とんねるず

「“お膝元”フジの社長が直々に陳謝するのは異例にも思えます。これまでも『みなさん』だけでなく、数々の番組を炎上させてきたとんねるずですが、“いよいよ終了か”との声も聞こえてきます」(スポーツ紙記者)

 発端は9月28日放送の『とんねるずのみなさんのおかげでした 30周年記念SP』(フジテレビ系)だった。石橋貴明が扮したキャラクター『保毛尾田保毛男』に、LGBT(性的少数者)当事者、支援団体が「差別や偏見を助長する」などと抗議したのだ。

 すると9月29日、同局の宮内正喜社長が定例会見で「時代が違った」と、早々と謝罪をしてみせたのだった。

 LGBTなどへの理解が深まり「ホモ」を蔑称とする昨今、28年ぶりに『保毛尾田保毛男』を登場させた演出は軽率であった感は否めない。一方で、お笑い評論家のラリー遠田氏は、時代の変化も叩かれる一因になったと話す。

昔はインターネットもなく、情報や評判が伝わる速度が遅かった。例えば番組を見ていない人は内容を知ることはなかったのが、今は誰でも共有できる時代になりました。“好きなら見ればいい。

 不愉快に思うのなら見なければいい”という線引きができていたのが、今は見ていない人でも情報と評判を得て文句を言えてしまう状況になってしまっているのです

 石橋貴明と木梨憲武からなるコンビ、とんねるずはたびたび“炎上”に見舞われている。近年は声高に叫ばれるようになった。

「特にタカさんです。女性芸能人への“セクハラ”指摘は日常茶飯事とされ、昨年に司会を務めた『オール芸人お笑い謝肉祭'16 秋』は、“下品”“低俗”などと批判が殺到して、BPO審議の対象となりました。そのたびに、とんねるずは“終わり”“時代に合わない”と言われてきたのです」(テレビ局関係者)

 それでも彼らが消えることはない。幾度となく打ち切りも報じられた『みなさん』も、フジテレビ企業広報部は「終了させる予定はございません」と、今回の騒動を受けてもなお、継続は既定路線だ。

「2人は“月9”ドラマと並んでフジの時代を築いてきた、いわば功労者です。6月に相談役に就いた日枝久さんをはじめ、放送開始時より一緒に番組を作ってきたプロデューサーやスタッフらは要職に就いています。彼ら“後見人”が健在のうちは“聖域”だとか」(テレビ局幹部)

 また、とんねるずは、自然と人が周囲に集まる“求人力”を持っているという声も。

「30周年記念SPに出演したビートたけしさんやタモリさん、笑福亭鶴瓶さんら大物芸人。また2人を目標にしてきた30代、40代の中堅芸人からの支持は高い。

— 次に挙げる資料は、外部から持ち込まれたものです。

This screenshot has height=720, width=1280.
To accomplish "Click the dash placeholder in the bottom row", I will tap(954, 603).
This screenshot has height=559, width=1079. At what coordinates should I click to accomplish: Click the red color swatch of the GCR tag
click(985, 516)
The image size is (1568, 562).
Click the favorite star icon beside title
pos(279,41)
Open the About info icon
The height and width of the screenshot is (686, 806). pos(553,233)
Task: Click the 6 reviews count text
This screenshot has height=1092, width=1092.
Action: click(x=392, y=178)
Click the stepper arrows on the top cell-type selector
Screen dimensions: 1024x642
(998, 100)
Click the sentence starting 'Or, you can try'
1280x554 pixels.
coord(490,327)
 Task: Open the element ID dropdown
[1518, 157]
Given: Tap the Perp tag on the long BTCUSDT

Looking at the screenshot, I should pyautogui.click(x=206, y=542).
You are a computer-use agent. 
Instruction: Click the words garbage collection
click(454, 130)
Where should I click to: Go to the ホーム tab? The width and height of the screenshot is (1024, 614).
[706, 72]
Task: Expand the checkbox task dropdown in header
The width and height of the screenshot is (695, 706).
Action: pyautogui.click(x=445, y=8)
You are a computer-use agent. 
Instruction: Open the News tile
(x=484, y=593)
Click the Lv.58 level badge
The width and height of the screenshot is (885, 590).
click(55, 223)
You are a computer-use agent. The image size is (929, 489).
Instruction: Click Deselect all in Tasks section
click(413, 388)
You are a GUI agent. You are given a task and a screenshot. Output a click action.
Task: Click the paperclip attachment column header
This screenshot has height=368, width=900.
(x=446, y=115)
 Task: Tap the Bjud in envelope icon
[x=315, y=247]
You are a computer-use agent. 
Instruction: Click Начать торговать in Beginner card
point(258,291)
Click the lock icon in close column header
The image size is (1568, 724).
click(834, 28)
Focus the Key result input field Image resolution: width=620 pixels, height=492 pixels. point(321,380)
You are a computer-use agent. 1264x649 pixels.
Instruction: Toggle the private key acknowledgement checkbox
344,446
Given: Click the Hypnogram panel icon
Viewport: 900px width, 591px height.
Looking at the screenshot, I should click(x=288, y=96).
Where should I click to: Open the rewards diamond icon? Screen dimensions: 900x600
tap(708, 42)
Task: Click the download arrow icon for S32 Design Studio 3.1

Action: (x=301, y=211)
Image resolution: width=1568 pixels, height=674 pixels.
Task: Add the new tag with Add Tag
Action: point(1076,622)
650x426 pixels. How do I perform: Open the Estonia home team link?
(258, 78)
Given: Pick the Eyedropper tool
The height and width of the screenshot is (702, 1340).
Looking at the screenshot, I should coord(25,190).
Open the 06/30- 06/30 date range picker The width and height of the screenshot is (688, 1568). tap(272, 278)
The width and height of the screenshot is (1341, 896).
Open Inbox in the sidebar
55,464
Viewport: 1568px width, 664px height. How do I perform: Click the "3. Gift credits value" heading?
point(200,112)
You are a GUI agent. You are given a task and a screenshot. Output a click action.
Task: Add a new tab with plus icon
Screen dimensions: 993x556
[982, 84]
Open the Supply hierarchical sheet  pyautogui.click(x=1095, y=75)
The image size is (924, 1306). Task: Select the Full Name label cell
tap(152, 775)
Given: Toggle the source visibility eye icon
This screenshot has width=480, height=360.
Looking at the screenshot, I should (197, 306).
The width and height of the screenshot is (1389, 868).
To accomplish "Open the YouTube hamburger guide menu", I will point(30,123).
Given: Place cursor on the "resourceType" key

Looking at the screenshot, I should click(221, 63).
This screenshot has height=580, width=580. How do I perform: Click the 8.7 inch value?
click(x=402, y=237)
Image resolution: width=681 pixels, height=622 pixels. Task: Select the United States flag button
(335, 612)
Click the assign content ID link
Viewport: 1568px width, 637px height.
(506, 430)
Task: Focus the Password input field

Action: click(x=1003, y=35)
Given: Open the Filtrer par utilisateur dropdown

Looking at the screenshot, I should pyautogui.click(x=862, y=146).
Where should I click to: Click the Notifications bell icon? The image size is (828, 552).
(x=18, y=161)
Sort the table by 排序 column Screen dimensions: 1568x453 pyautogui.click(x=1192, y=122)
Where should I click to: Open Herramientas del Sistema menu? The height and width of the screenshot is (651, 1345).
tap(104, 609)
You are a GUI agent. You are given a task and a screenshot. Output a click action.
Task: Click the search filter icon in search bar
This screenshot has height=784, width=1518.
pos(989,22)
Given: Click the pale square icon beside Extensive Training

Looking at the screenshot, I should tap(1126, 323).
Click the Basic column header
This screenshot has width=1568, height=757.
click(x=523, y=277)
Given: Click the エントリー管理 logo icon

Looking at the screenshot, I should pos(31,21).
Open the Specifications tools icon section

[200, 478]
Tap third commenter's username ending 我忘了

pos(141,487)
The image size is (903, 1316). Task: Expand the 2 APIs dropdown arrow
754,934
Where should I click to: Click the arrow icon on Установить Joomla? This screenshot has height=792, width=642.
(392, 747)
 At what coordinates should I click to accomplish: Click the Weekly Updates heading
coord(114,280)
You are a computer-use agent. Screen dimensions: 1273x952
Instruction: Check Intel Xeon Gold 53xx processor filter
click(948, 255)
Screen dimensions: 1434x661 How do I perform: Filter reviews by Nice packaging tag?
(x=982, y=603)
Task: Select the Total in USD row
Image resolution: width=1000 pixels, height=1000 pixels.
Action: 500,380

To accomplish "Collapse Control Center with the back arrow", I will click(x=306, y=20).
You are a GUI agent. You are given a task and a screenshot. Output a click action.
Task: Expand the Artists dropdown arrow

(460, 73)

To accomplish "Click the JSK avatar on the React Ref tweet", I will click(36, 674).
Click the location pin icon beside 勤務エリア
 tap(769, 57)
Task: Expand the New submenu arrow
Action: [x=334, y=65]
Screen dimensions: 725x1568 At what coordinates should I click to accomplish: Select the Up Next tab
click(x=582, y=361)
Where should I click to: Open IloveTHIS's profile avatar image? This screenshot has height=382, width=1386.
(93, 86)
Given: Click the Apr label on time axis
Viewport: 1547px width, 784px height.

 それは“普通はやらない”“やったらまずい”一線を越えてでもテレビをおもしろくしたい芸風と意気込みを認めているからです」(芸能プロ関係者)

 だからといって彼らは地位にしがみつくわけではなく、引き際を心得ているとも。

個人的な見解ですが、『みなさん』は石橋さんが世間との感覚のズレを感じて、ご自身で“もう無理だな”と思ったときに、終わりになるのだと思います」(ラリー氏)

 かつて時代を先取った2人は、時代から追われる身になってしまったのだろうか。